A few weeks ago the Kingdom Kids sang in our Sunday morning service. If you were there you heard Susan Spaulding tell us that they were working on learning hymns and songs that come directly from Scripture. That Sunday they sang directly from Psalm 84 (above).
If you have ever walked down the children’s or preschool hallways, you have seen a timeline of The Gospel Project, the curriculum our church uses for our Sunday morning kids Connect Groups. We have been walking through the Bible, from Genesis to Revelation. We spent some time in the Psalms a while back helping the kids to understand the significance of the book.
One of my favorite things to do is to find verses in the Psalms that have been turned into worship songs. I love worship music (which is a good thing since my husband is the Worship Pastor!). I love thinking about these Psalms and their authors who spent countless hours writing out their awe, gratitude, and praise to God.
When you take the time to look into the words and meanings of these verses, you find raw emotion. Many of the Psalms are words of praise directly to God about his attributes and the feelings they draw out of the writers. Many of them are words of gratitude and reverence—adoration and honor to a God who alone is Creator and Ruler of all things.
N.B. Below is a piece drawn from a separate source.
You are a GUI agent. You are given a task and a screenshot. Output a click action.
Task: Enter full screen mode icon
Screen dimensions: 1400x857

But then there are also the Psalms that cry out to God for mercy and refuge. Many of the early Psalms were written by King David while he was fleeing from Saul and living as a refugee in caves and countries that were not his home. His fears, frustrations, and anger are poured out to God in such a real way.
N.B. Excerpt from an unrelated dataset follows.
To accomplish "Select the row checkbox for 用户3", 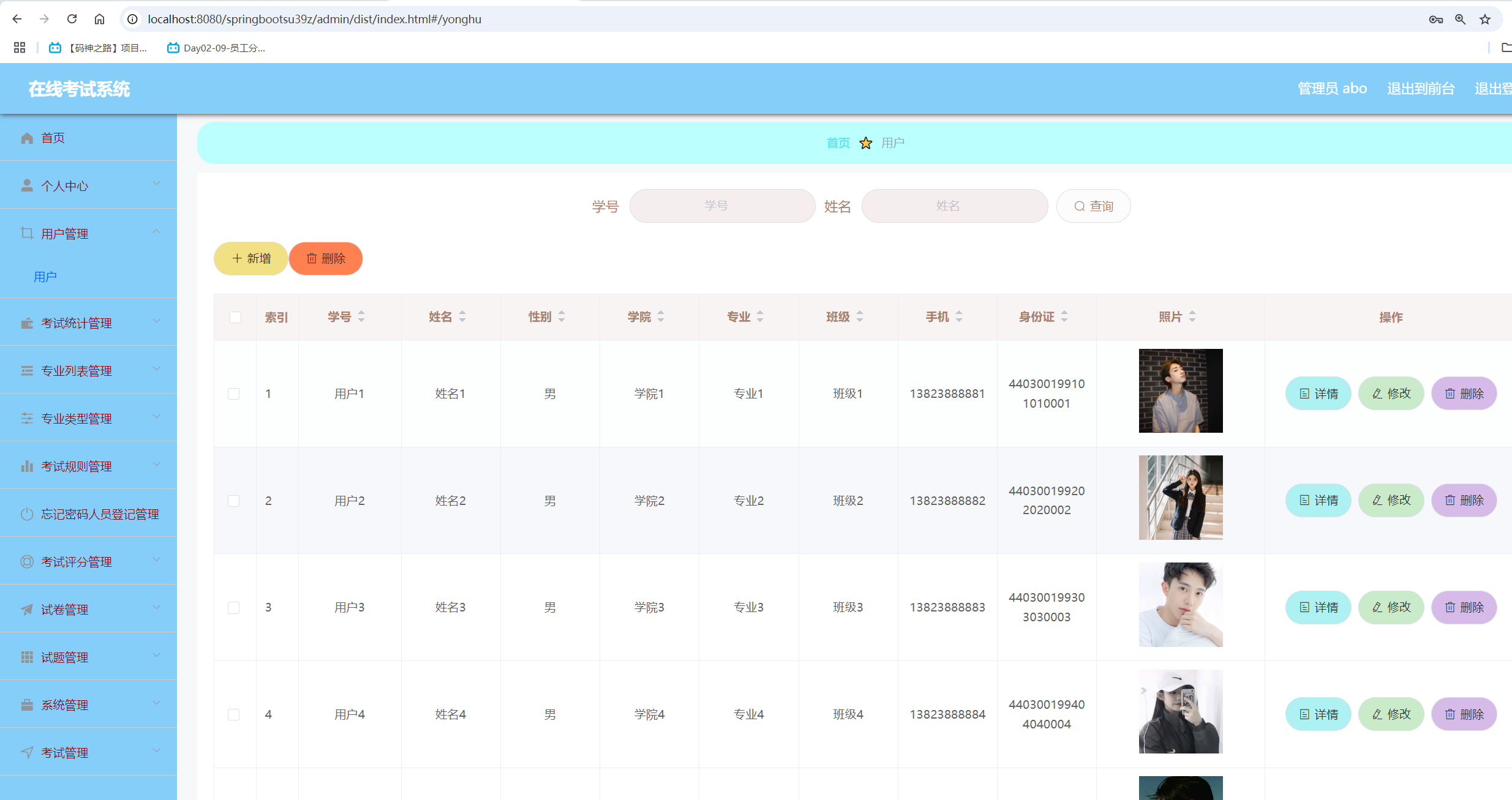I will tap(234, 607).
Psalm 6:3 “My soul is in anguish. How long, O Lord, how long?”
Psalm 13:1 “How long, O Lord? Will you forget me forever?”
David struggled with his anger towards God and was not at all afraid to let him know. I encourage you to find a chronological Bible and read through the books of 1st and 2nd Samuel. It is interesting to see what was going on in David’s life during the times many of those Psalms were written.
And yet so often we think we need to come to church to engage in worship. But when you look at the life of David, most of his worship was spent alone in a cave or fleeing from Saul on the side of a mountain. Worship is not an activity dedicated or restricted to the church building alone. Worship is a feeling and expression that we are to engage in based on our adoration towards God and who he is. God is omniscient and omnipotent. We read in Psalm 139:7 there is no where we can flee from his presence. There is not a place on earth, in heaven above or Sheol below, that God will not be. Why do we limit our worship to a specific location? Why do we wait to be led into worship on Sunday morning?
Spending time with God, his creation and his Word, should elicit a response of worship. God exists to be worshiped. Luke 19:40 tells us that if we do not worship God, the rocks will cry out. We were created to worship. It is our honor and privilege to worship the God of Heaven and Earth. If we do not worship him, then we will find something else to worship and that would be wrong. That would be sin. We need to be intentional about worshiping God alone.
This week I pray that you will be able to worship the Lord in your everyday activities. I pray that you will be able to see God for who he is and what he has done and be able to have gratitude in your heart towards Him. I pray that your knowledge of him and experiences this week will produce a response of worship for Him. This week I pray that God will be glorified in your life and actions.
Allow yourself to be drawn to him and take the time to worship him for who he is and what he has done! Then enjoy it! Enjoy listening to music. Enjoy reading His word. Enjoy talking about him and spending time with him. Then when you come Sunday morning, be ready to worship together with like-minded believers who have also prepared their hearts and minds for this specific purpose.